BinTri

A fast binary search program which exploits additional return values.

The change means the number of compares the function needs practically halves.

It could be considered as using trinary logic rather than binary.

                       3 STATES   i.e < 0, 0 , > 0

       Return values such as this are common in C++ but less so in other
       languages.

       For binary searches, it is ideal at identifying a midpoint value between
       high and low values. In maths, it is also called balanced ternary and
       was used in some early calculating machines. Whereas binary deals in 
	   bits, trinary deals in trits of information.

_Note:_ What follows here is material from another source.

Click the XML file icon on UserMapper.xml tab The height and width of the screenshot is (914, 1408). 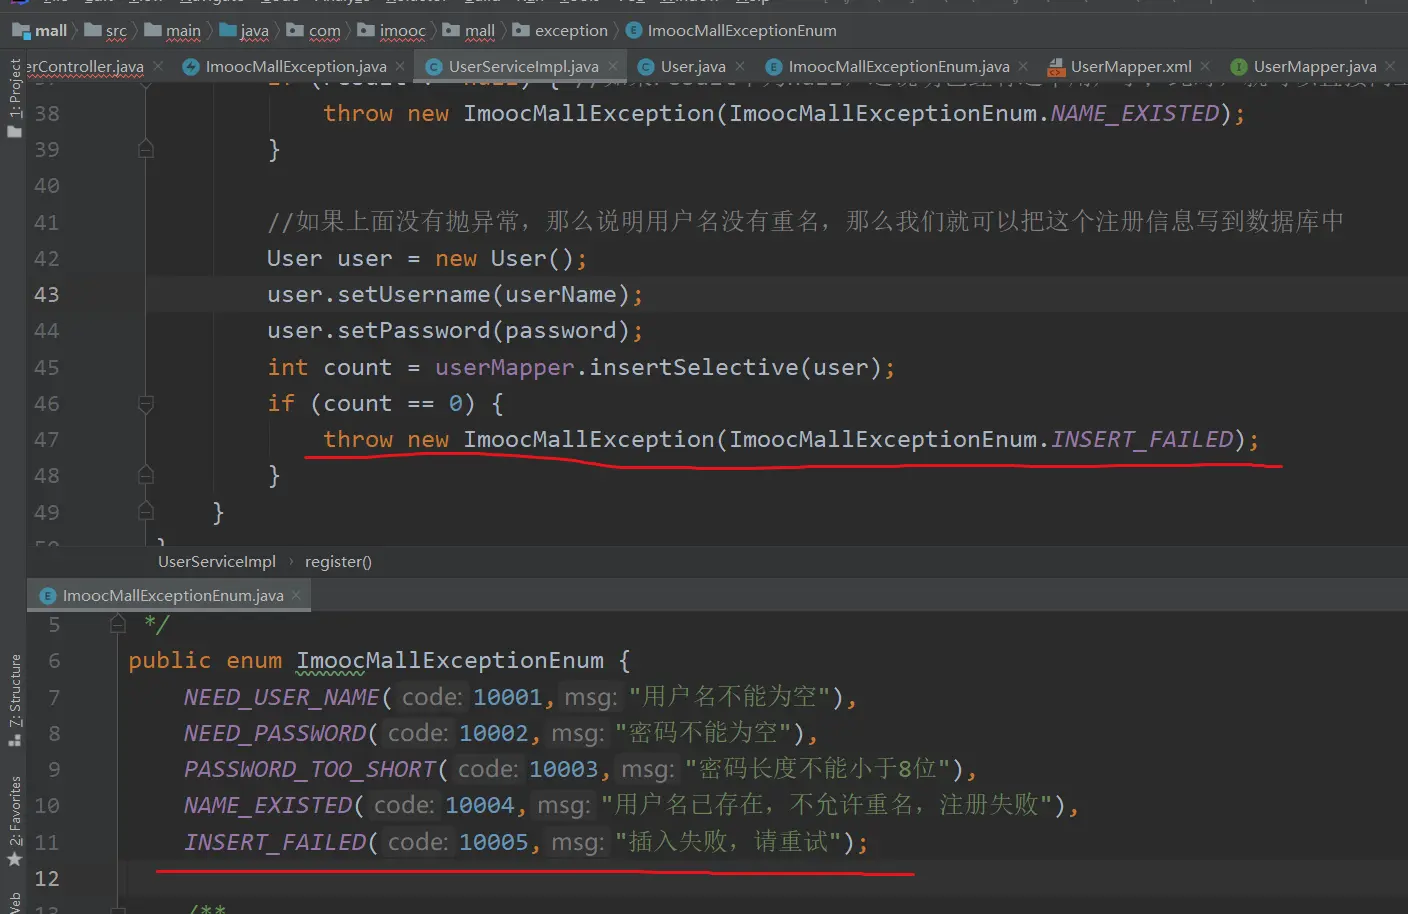pos(1055,67)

       The function is particularly suited to string searching and any lists
       where the compare against a target value requires a large amount of
       processing time.

       It is written in VBA (Visual Basic for Applications) which is built into 
	   Microsoft Excel. It's intended to be used as a viable alternative to needing
	   an external database and as a proof of concept in the use of trinary logic.

       BinTri is just the standard Binary Search found on Wikipedia which has
       been adapted to the 3 state compare values.

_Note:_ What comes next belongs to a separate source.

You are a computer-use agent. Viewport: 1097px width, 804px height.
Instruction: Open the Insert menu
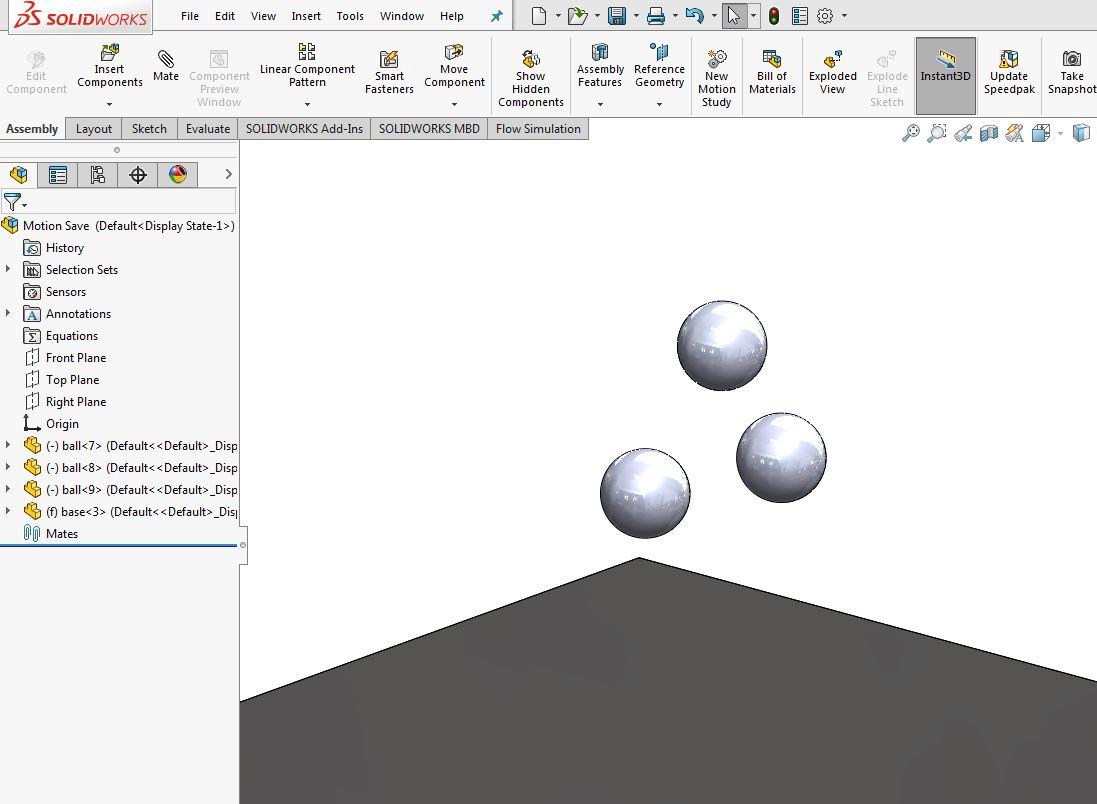pos(306,15)
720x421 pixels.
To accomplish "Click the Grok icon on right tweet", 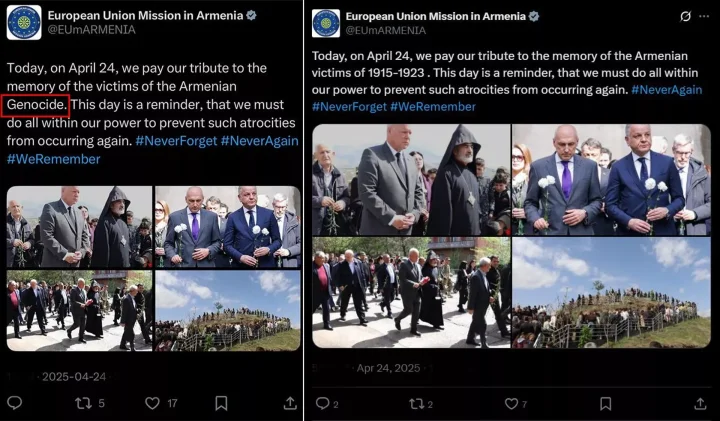I will [686, 17].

       On average this change makes BinTri 66% faster at Case Insensitive
       string searches.


       The code is minimal and easily readable. ...Richard Marsden 2021

NOTES

The 3 state comparison is implemented with.....

INTEGERS: (on 32 bit positive signed) A test subtraction.

ret = num1 - num2

ret is negative, 0 or positive result (3 State) and

STRINGS: (Unicode UTF16)

For strings, the VBA function StrComp is used for comparison.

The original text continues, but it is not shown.